Leveraging Explainable Automated Machine Learning (AutoML) and Metabolomics for Robust Diagnosis and Pathophysiological Insights in Myalgic Encephalomyelitis/Chronic Fatigue Syndrome (ME/CFS).
Yagin, Fatma Hilal, Colak, Cemil, Al-Hashem, Fahaid et al. · Diagnostics (Basel, Switzerland) · 2025 · DOI
Quick Summary
Researchers used advanced computer learning and blood tests to find chemical markers that could help diagnose ME/CFS. They analyzed 888 different chemicals in blood samples from 106 ME/CFS patients and 91 healthy people, and found a pattern of chemical imbalances that correctly identified ME/CFS patients 87% of the time. The key chemical imbalances involved energy production in cells, inflammation, and gut health—areas that have long been suspected in ME/CFS.
Why It Matters
This research addresses a critical clinical need—ME/CFS currently lacks objective diagnostic biomarkers, forcing clinicians to rely on symptom-based diagnosis. A validated metabolic signature could improve diagnostic accuracy and speed of diagnosis, reducing the diagnostic odyssey many patients experience. Additionally, identifying dysregulated metabolic pathways provides mechanistic insights that could inform the development of targeted treatments.
Observed Findings
TPOT achieved 92.1% AUC, 87.3% accuracy, 85.8% sensitivity, and 89.0% specificity in distinguishing ME/CFS from controls.

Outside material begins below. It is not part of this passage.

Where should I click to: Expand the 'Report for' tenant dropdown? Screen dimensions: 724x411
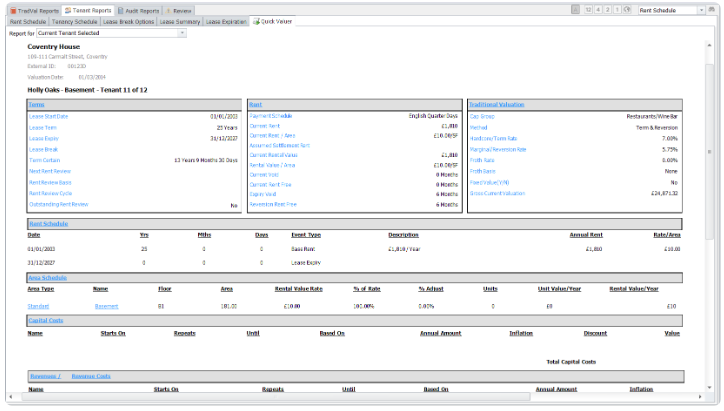[x=181, y=33]
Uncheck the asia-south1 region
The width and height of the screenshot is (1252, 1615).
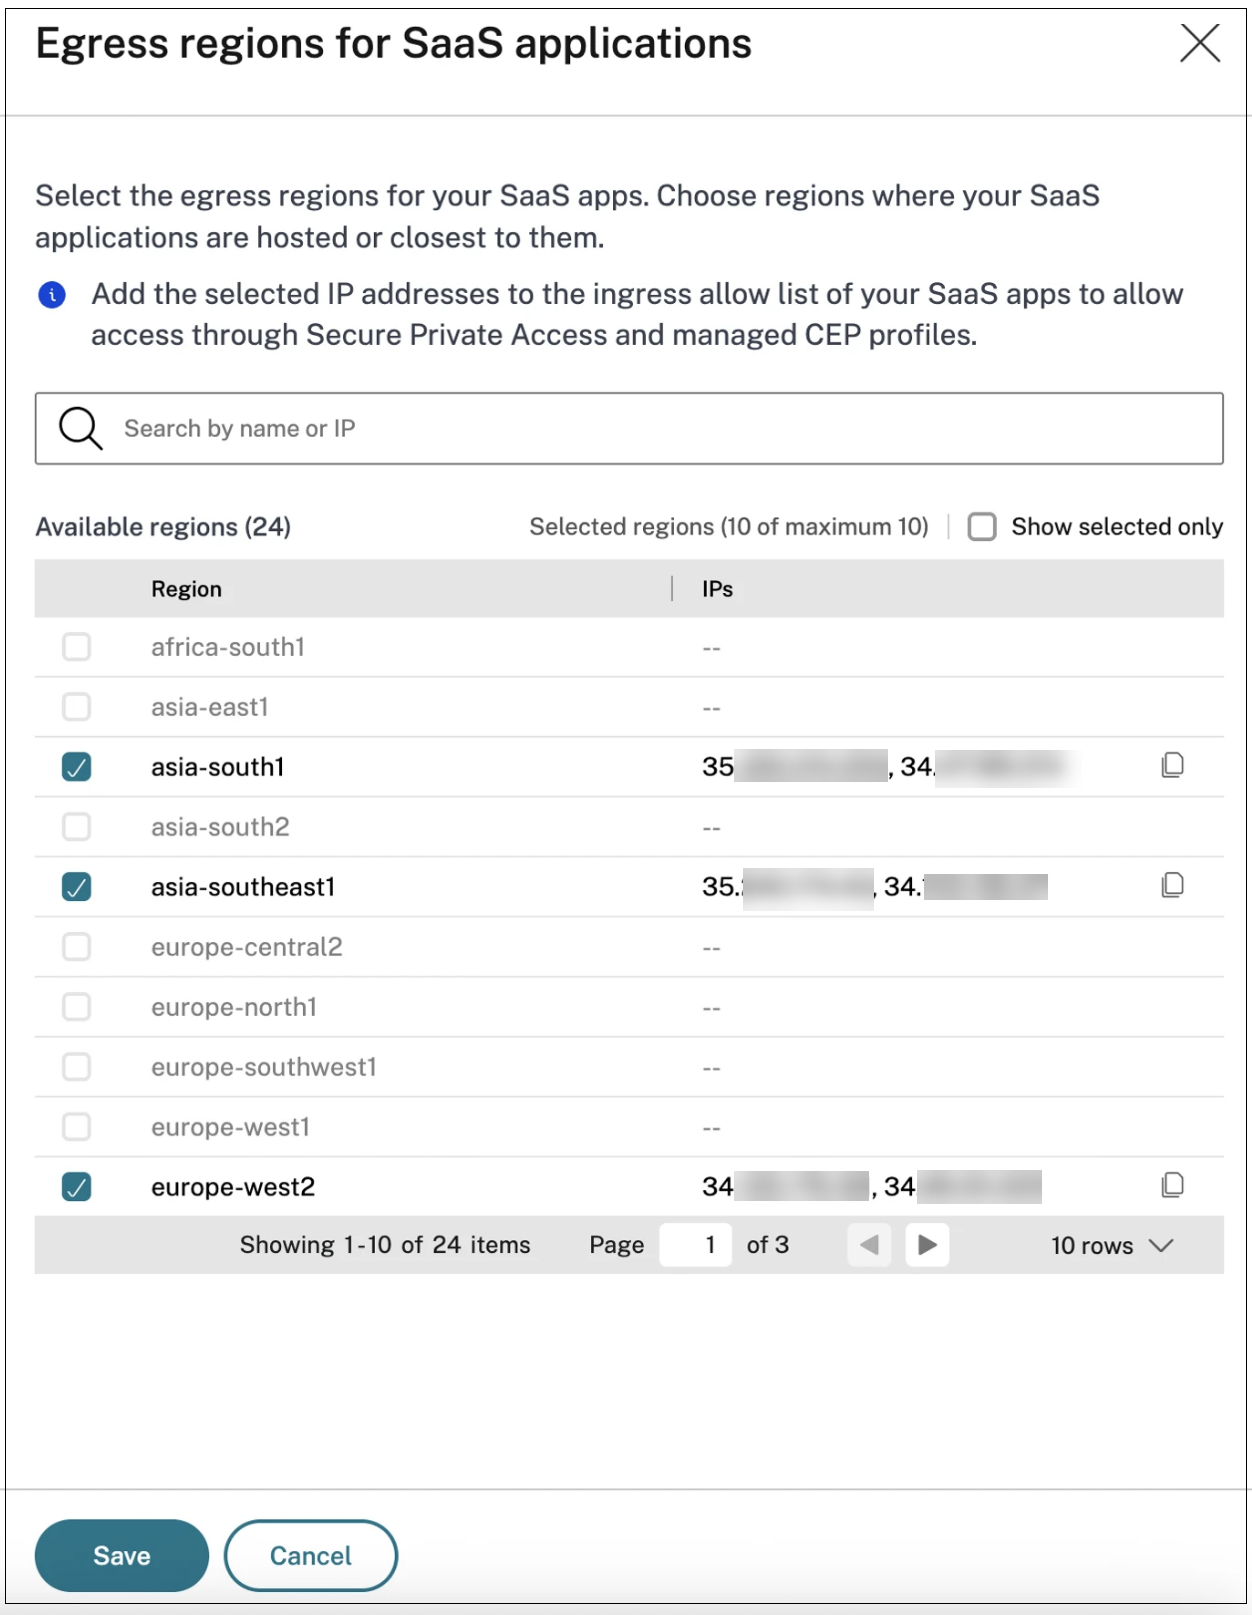(x=76, y=767)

Key dysregulated metabolites included succinic acid and pyruvic acid (mitochondrial energy metabolism), prostaglandin D2 and 11,12-EET (inflammation), glycocholic acid (gut-brain axis), and PC(35:2)a (cell membrane integrity).
PLS-DA analysis showed statistically significant but moderate discrimination between ME/CFS and control groups.
Permutation testing and cross-validation confirmed the robustness of identified features.
Inferred Conclusions
Plasma metabolomic profiles contain sufficient biological information to support accurate ME/CFS diagnosis using machine learning.
ME/CFS pathophysiology involves dysregulation across multiple interconnected systems: energy metabolism, inflammatory signaling, gut-brain communication, and cell membrane function.
Explainable AI methods can extract clinically meaningful insights from complex omics data, supporting both diagnostic and therapeutic discovery.
Remaining Questions
Will these findings validate in independent, prospectively collected patient cohorts from different populations and geographic regions?
Do these metabolic alterations persist longitudinally in individual patients, or do they fluctuate with disease activity or clinical phenotype?
What This Study Does Not Prove
This study does not prove these metabolites *cause* ME/CFS or that they are specific to ME/CFS alone; they may be altered in other conditions. The cross-sectional design cannot establish temporal relationships or causality. The findings require validation in independent cohorts and real-world clinical settings before the model could be used in clinical practice.